Should we fear change?

December 7th, 2016 / By Rebecca Caux-Harry

When it comes to regulatory changes, do we still have anything left to fear?  Oh sure, there are all kinds of changes coming for us, like the merit-based incentive payment system (MIPS) or the alternative payment model (APM) and Medicare Access and CHIP Reauthorization Act (MACRA), but I should qualify my question.  Do we still have anything left to fear regarding ICD-10?

 Fear is something I prefer to forget, but I can’t forget where we were a year and a half ago.  The entire industry feared a complete halt to claim payments due to payer systems not being ready, mountains of medical necessity denials, providers reaching the end of their rope with requests for more specific documentation and let’s not forget the fear of massive backlogs due to a significant drop in productivity and the threat of retirement of many seasoned coders. So what actually happened?

Regarding the halt of payments, that fear seems to have been baseless.  Payers were well prepared for our ICD-10 claims, probably because of the last minute implementation push-back in 2014 that frustrated all of us.  How many of you know exactly where you were when you heard the news?  I know I do!

CMS helped us out by giving us a year to practice our specificity by preventing denials of claims if the ICD-10 code was in the right family.  That grace period ended October 1 of this year. The industry was silent, at least to my ears.  I must admit, I expected some overhauls to medical necessity policies as a result of the end of the grace period.  I expected a gradual, or abrupt, removal of unspecified codes from the lists of payable indications for procedures with medical necessity policies. But that hasn’t happened. 

How about the providers?  Yes, I have heard quite a bit of frustration regarding documentation requirements from providers.  However, an interesting process is happening.  Facilities are taking over coding for professional claims all over the United States as a result of consolidation of services.  Hospitals are purchasing physician practices.  Professional coding is now either working with, or under the HIM department.  As a result, coding is now consolidated and so is the Clinical Documentation Improvement (CDI) process.  Queries from CDI reviewers now benefit both the facility and the professional coders, plus the providers only field queries from one set of CDI reviewers.  I’ve often heard from providers that they want one set of directions/questions from coding so they can comply and get on with practicing medicine.  Thankfully, that is happening now in many places.

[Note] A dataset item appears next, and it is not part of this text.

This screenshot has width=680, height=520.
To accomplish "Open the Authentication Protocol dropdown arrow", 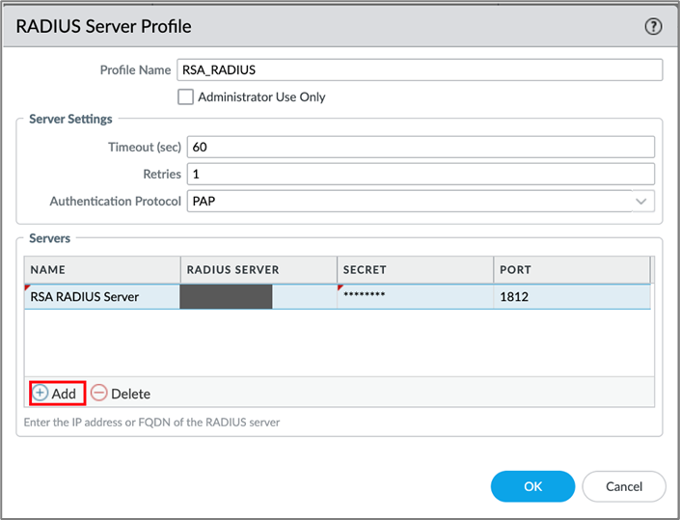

That leaves us with the backlogs due to productivity and staff loss.  Well, we didn’t avoid that one entirely.  Thanks to the many training modules and sophisticated coding tools, productivity loss wasn’t as high as expected.  I talked to one practice that had done so much dual coding in preparation, that when October 1, 2015 came around, they actually improved their productivity as a result of only coding in one code set.  Now that’s prepared!    But, we did lose some coders.  Almost every practice I speak with, and I speak with a lot of them, has openings for coders.  This means that there are good, interesting jobs out there.   Tell your friends, share you “retired” coding books and old coding magazines with them.  Start recruiting your future co-workers!  There is a need.

And by the way, I haven’t run out of things to fear.  As mentioned above, we have a whole new set of acronyms with complex rules behind them (MIPS, QPP, VBM, APM, MACRA to list a few).  The education portion of our carriers is never-ending, thankfully! 

Rebecca Caux-Harry, CPC, is the CodeRyte product specialist for cardiology with 3M Health Information Systems.